THE MOST DANGEROUS ROADS FOR TRUCKERS
What makes a road dangerous for truck drivers?
While truck accidents can (and do) happen anywhere, some stretches of road are more dangerous than others. Heavy traffic, poor design, bad weather, steep hills, low visibility, high (or varying) speeds, poor signage, distracted drivers and an uneven surface can all contribute to making an interstate or state route dangerous.
Unfortunately, many of those factors are out of the control of truckers, who can only use their own training, experience, and common sense to avoid accidents. All drivers know the roads they like, the ones they don’t and the ones that make the hair on the back of their neck stand up. Unfortunately, drivers usually don’t have their pick of roads to drive; they go where the load takes them.

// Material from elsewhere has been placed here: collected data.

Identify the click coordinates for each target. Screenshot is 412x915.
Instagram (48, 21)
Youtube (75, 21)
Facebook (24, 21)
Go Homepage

Zonar, a Seattle-based trucking telematics firm, recently identified the most dangerous roads for truckers in the United States. Using U.S. Department of Transportation heavy truck crash data from 2013-16, Zonar identified the top 10 most dangerous roads for truck drivers as:
- I-10 in Alabama
- I-95 in Florida
- HWY-75 in Idaho
- I-40 in Arkansas
- US-1 in Florida
- M-20 in Michigan
- I-80 in Nebraska at Colorado border
- HWY-5 in Colorado
- I-70 in Maryland
- SC-35 in South Carolina
Chances are if any of these roads are a regular part of your route, you probably already know they’re bad. Now you have confirmation. Drive accordingly.
Among Zonar’s other findings:
- More than half the trucks involved in accidents were found to have at least one vehicle defect.
- Thirty percent of the crashes were caused by equipment failure, including brakes, tires, lights, transmission failure or vehicle overload.
Bad weather caused 14.7% of accidents with rain blamed for 72.6%, followed by fog (12.5%) and snow (10.1%).
What are some of the worst roads that you’ve driven?